Work task: Search the data for the word "computer". Reproduce every line where it is found.

Records supplied:

[Start of section]

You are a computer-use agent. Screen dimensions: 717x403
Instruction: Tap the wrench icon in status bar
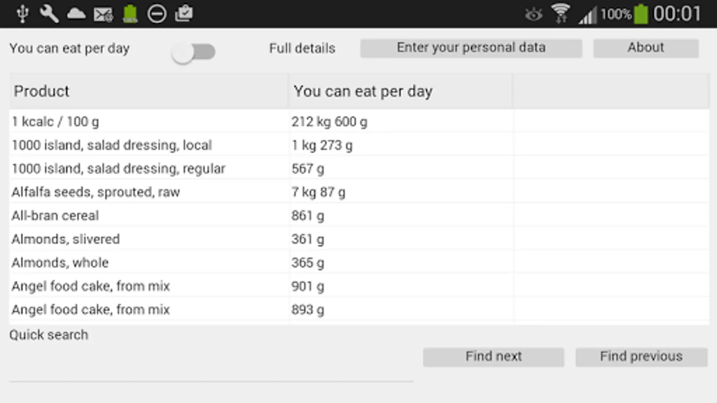[x=49, y=13]
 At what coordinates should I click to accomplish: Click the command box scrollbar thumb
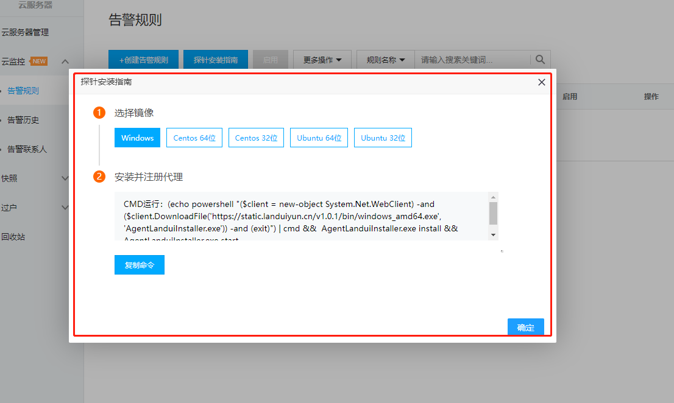point(493,213)
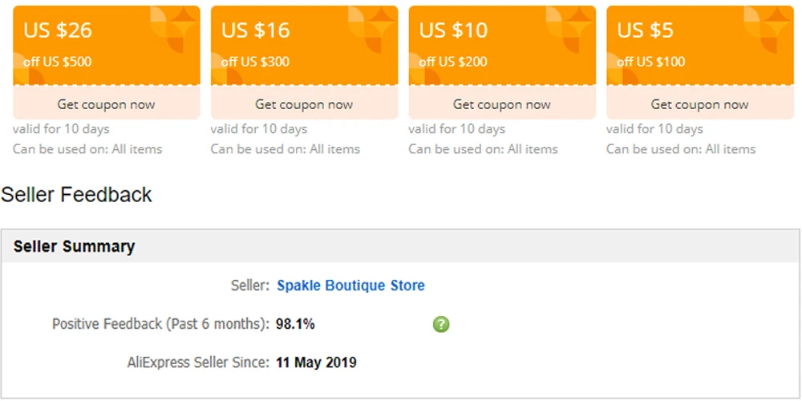Click "All items" text under the $16 coupon
Image resolution: width=802 pixels, height=401 pixels.
(x=334, y=149)
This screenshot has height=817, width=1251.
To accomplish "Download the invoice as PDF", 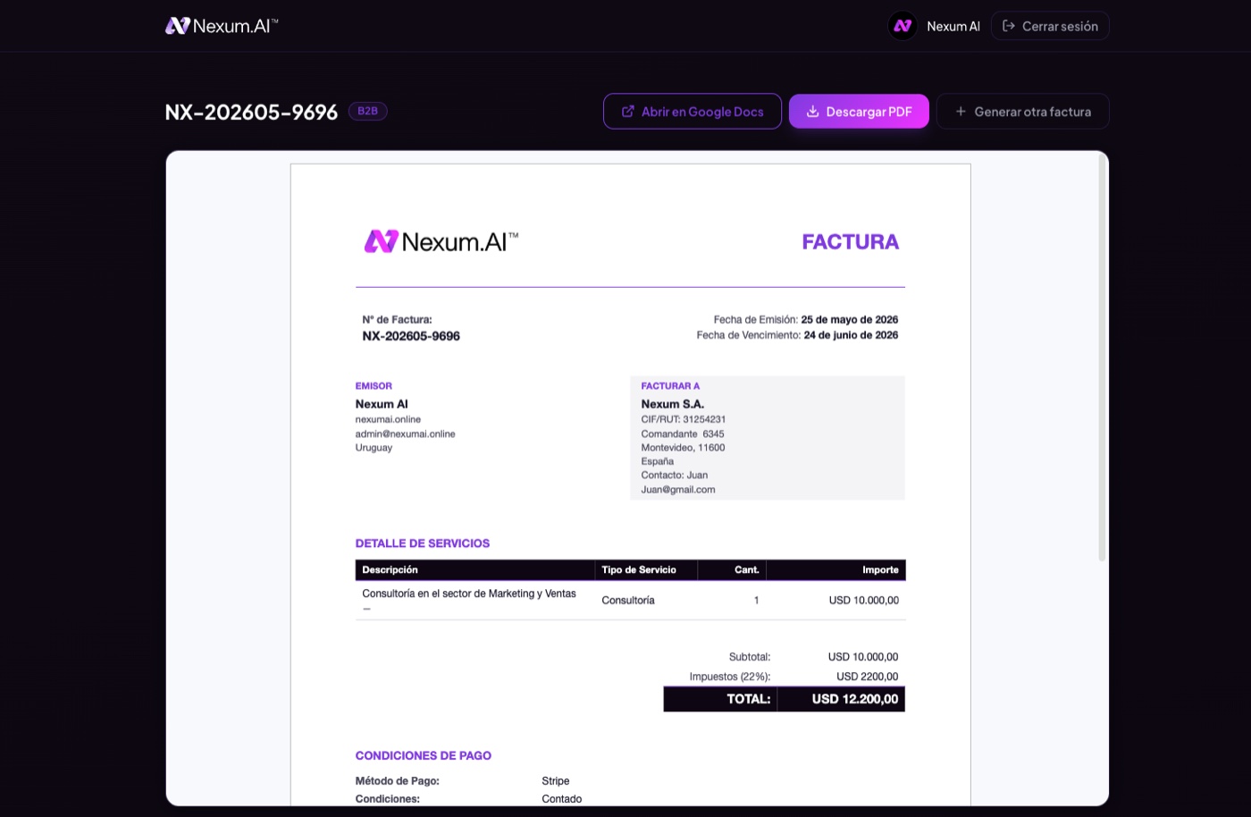I will coord(859,112).
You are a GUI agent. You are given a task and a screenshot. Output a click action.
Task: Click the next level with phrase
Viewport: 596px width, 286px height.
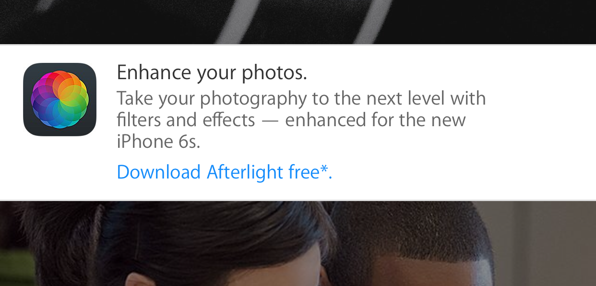[426, 99]
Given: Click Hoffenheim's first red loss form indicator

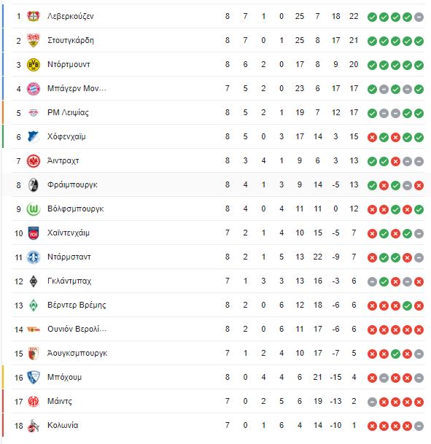Looking at the screenshot, I should 372,137.
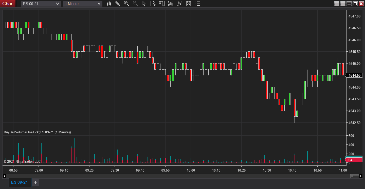Open the properties list icon

197,4
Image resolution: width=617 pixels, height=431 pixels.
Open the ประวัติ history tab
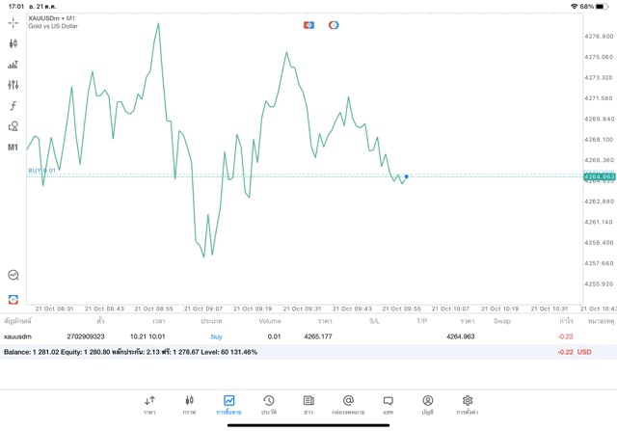click(269, 404)
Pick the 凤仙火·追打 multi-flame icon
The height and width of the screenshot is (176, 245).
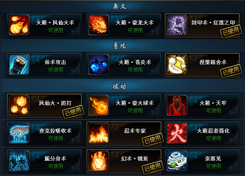coord(19,105)
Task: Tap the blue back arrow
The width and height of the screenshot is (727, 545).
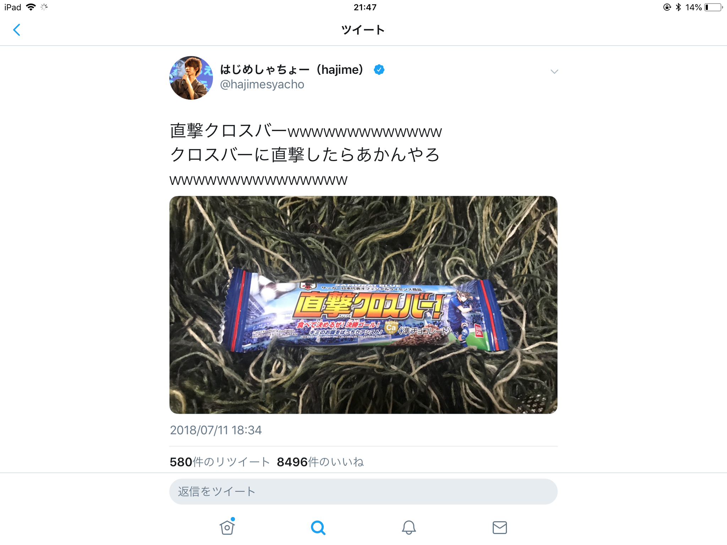Action: (x=17, y=30)
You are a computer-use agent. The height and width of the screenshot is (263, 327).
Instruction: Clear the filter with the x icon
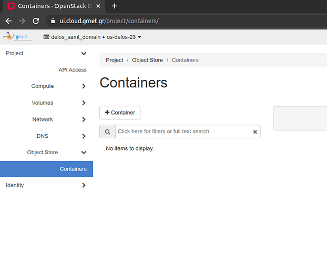pos(255,132)
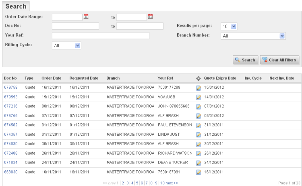This screenshot has height=186, width=302.
Task: Click edit icon for quote 668830
Action: tap(198, 172)
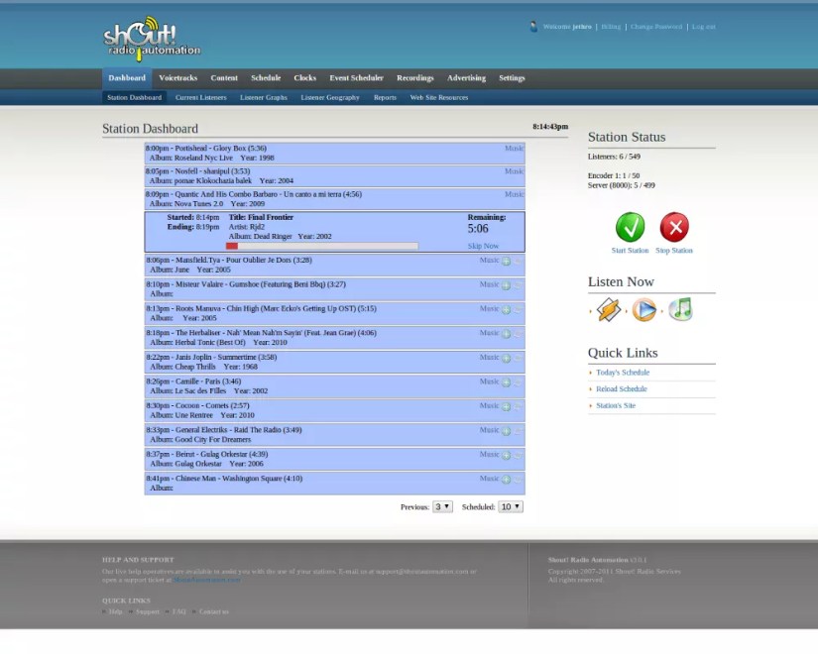Click the red Stop Station icon
This screenshot has width=818, height=654.
674,229
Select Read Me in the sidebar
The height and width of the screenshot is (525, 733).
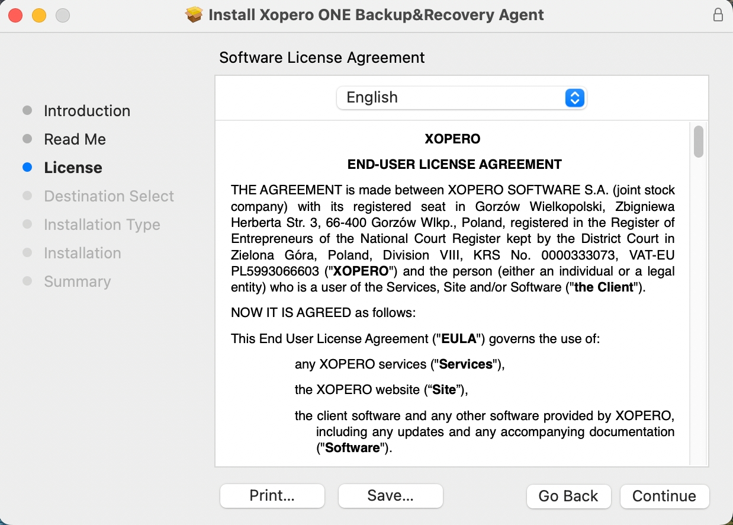click(75, 139)

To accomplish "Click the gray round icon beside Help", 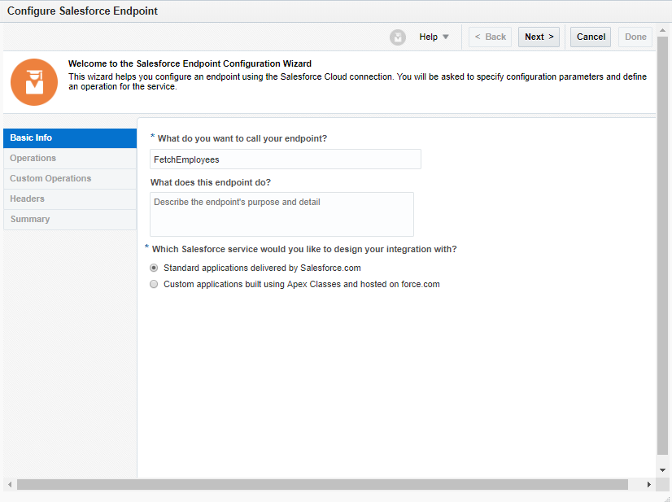I will [398, 37].
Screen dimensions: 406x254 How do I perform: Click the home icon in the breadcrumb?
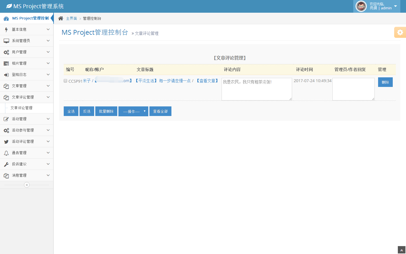pos(61,18)
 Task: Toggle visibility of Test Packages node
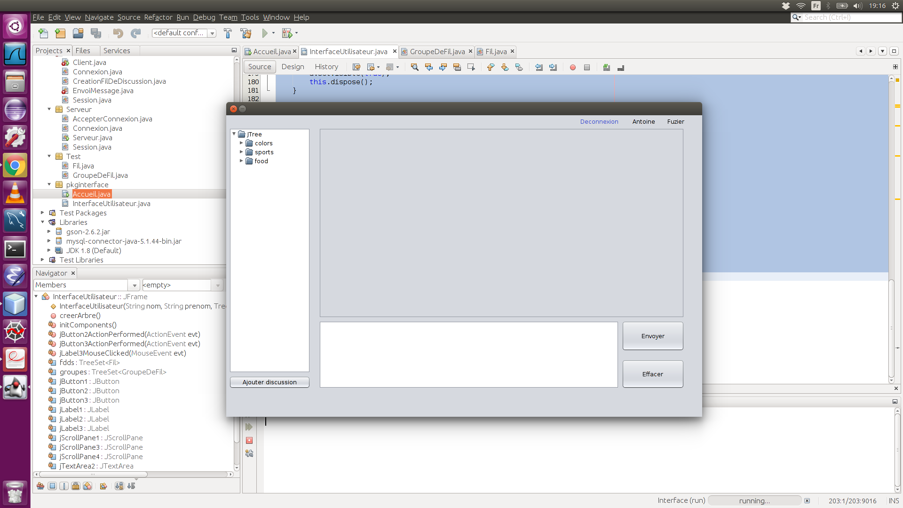click(42, 213)
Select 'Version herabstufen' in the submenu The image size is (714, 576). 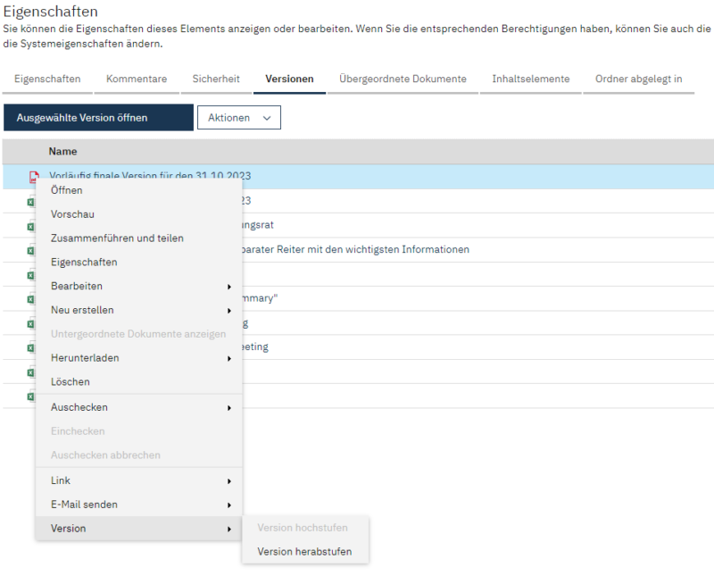coord(304,552)
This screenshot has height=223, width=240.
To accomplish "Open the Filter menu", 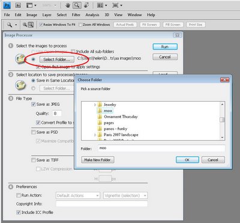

[End of section]

Answer box:
You are a computer-use agent. Screen dimensions: 717x403
You are a computer-use agent. The height and width of the screenshot is (263, 327).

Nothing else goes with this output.